Exercise directions =
Return the lines of the data below starting at the one holding "This screenshot has height=551, width=602." and ending at the one holding "the Product name", word for word, leaving every picture out.

Listed records =
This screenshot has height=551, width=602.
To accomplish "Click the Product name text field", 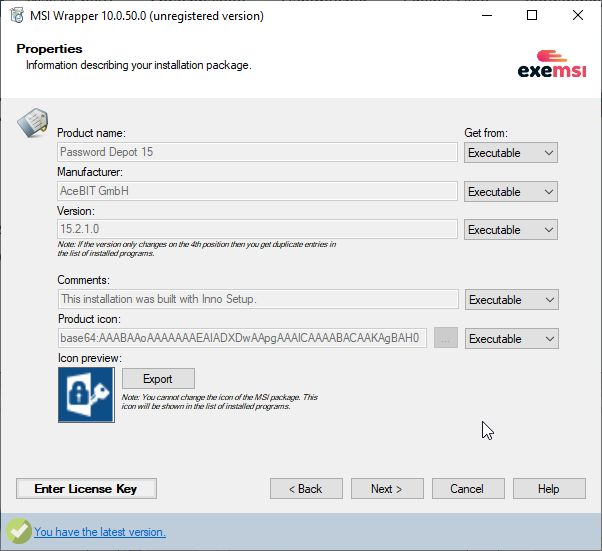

==

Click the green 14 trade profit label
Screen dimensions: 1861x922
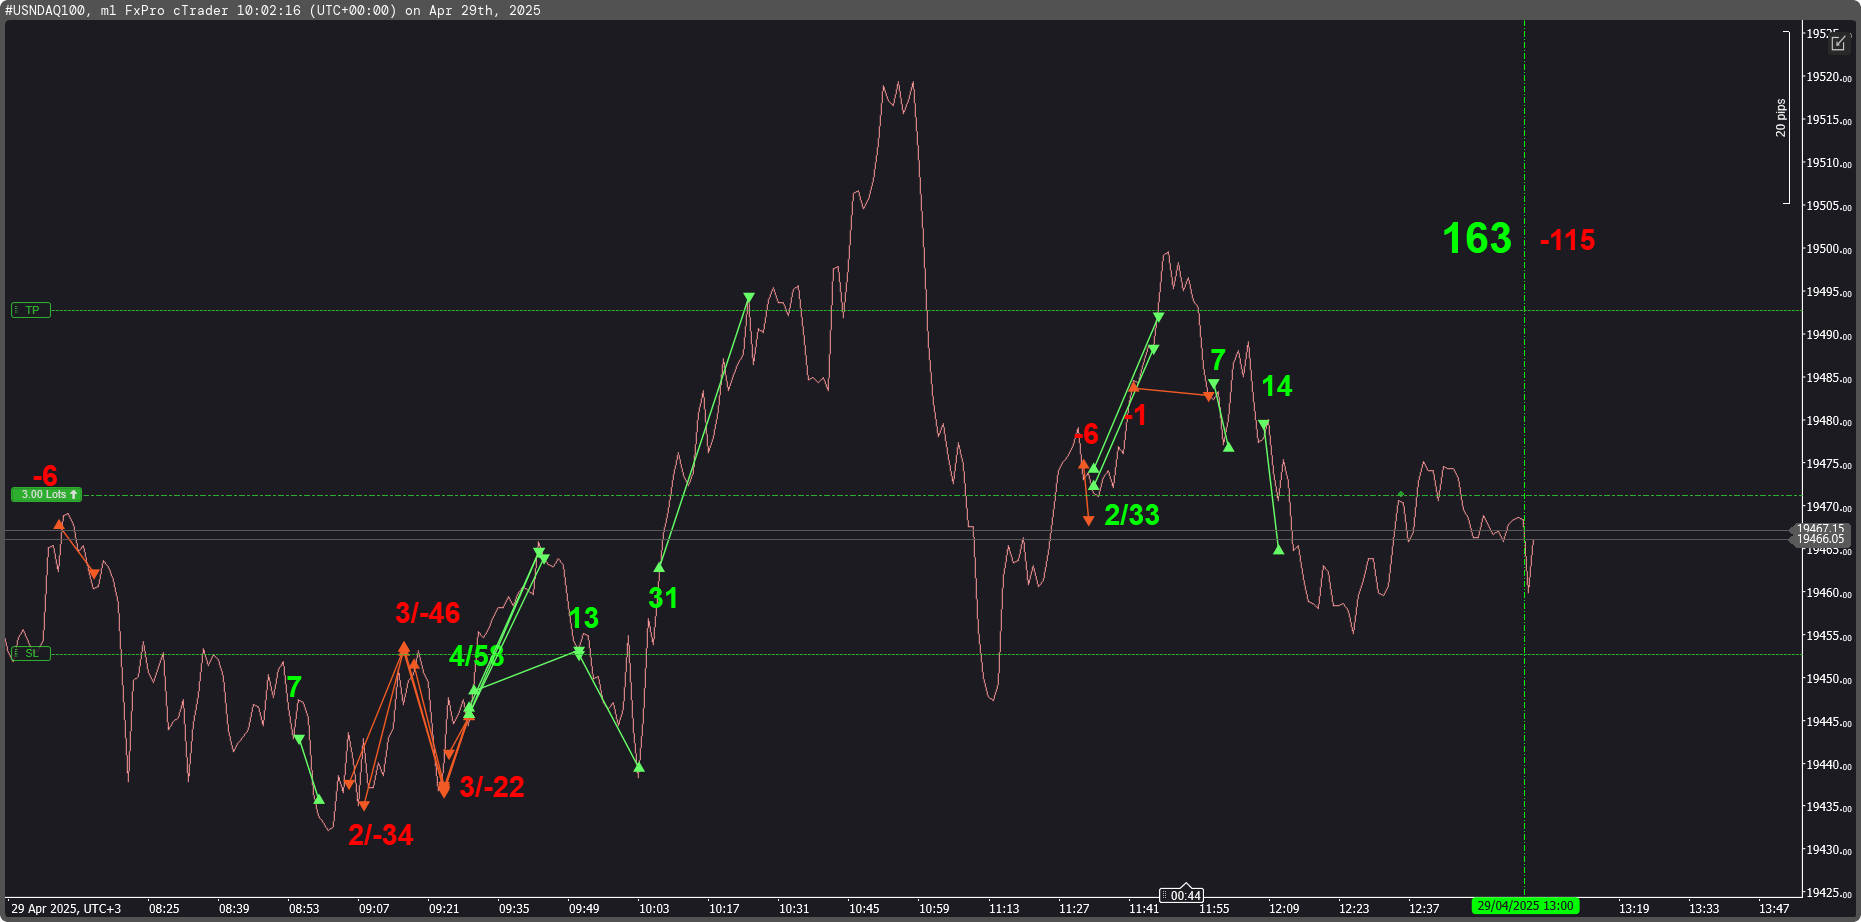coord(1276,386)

* * *

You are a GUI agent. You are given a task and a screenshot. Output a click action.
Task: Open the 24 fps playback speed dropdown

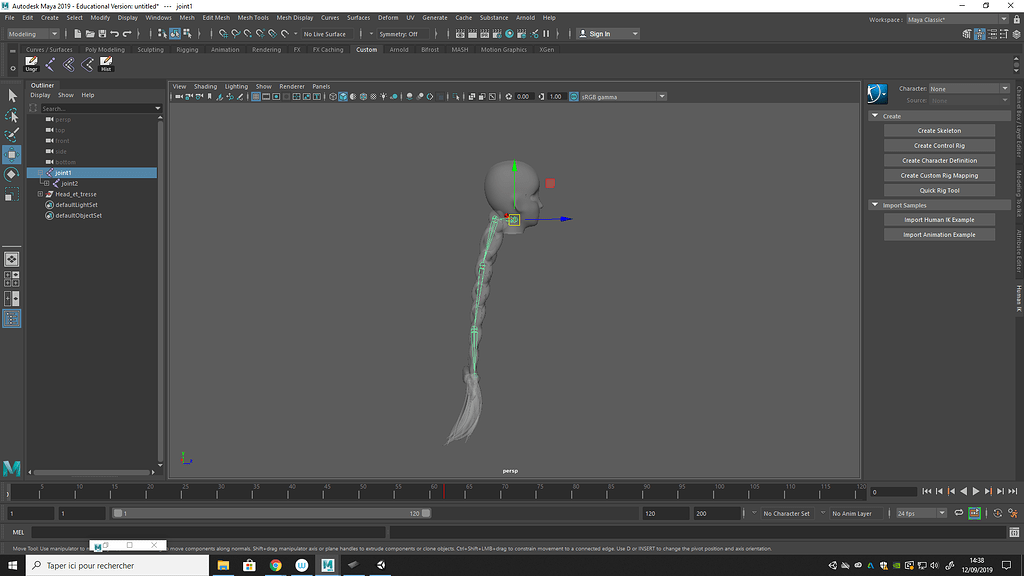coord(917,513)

Expected output =
This screenshot has height=551, width=602.
To accomplish "Click the Product name text field", 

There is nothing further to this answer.